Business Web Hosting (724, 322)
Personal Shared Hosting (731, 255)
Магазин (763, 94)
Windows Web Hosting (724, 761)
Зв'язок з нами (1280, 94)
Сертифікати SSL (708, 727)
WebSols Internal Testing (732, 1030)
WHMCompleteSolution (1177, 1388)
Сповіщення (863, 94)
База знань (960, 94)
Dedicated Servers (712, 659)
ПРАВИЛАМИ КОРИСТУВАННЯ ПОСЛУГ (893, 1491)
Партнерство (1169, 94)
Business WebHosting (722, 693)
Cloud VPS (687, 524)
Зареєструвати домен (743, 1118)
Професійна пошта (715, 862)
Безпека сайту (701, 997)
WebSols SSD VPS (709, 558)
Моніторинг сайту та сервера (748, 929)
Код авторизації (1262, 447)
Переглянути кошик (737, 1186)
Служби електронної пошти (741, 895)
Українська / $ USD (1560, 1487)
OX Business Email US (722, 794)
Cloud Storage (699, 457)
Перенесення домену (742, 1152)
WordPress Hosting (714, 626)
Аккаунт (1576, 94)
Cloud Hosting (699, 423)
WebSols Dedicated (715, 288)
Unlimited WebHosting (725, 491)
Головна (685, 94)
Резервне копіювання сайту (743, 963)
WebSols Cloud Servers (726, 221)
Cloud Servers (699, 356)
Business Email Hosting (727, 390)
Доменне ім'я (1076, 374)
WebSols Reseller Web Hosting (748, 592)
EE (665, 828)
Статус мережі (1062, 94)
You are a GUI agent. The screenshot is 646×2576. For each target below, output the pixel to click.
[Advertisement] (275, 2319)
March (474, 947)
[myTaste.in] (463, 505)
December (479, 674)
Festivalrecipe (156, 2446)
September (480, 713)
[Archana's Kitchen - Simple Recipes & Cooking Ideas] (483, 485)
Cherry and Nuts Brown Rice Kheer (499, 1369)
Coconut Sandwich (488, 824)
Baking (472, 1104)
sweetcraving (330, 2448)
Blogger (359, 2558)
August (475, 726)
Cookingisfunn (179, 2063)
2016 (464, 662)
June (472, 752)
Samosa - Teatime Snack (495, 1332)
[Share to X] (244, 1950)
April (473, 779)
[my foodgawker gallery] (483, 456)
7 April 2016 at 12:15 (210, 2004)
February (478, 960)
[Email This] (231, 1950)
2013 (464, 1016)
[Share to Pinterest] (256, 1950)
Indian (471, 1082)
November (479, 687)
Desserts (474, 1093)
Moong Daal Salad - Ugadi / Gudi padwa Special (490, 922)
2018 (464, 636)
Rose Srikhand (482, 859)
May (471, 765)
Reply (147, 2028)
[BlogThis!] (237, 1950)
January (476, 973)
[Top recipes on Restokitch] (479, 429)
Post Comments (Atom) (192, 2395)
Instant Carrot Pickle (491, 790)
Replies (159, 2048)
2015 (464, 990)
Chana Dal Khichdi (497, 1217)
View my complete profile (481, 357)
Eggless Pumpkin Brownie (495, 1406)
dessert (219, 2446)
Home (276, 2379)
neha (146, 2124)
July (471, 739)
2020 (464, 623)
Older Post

□ □ □ □

### WHAT IS NEEDED
No lines before the one containing "Rose Srikhand (482, 859)" belong in the answer; write out that line and each one after it exactly, through the end of the records.

### TASK RESPONSE
Rose Srikhand (482, 859)
May (471, 765)
Reply (147, 2028)
[BlogThis!] (237, 1950)
January (476, 973)
[Top recipes on Restokitch] (479, 429)
Post Comments (Atom) (192, 2395)
Instant Carrot Pickle (491, 790)
Replies (159, 2048)
2015 (464, 990)
Chana Dal Khichdi (497, 1217)
View my complete profile (481, 357)
Eggless Pumpkin Brownie (495, 1406)
dessert (219, 2446)
Home (276, 2379)
neha (146, 2124)
July (471, 739)
2020 (464, 623)
Older Post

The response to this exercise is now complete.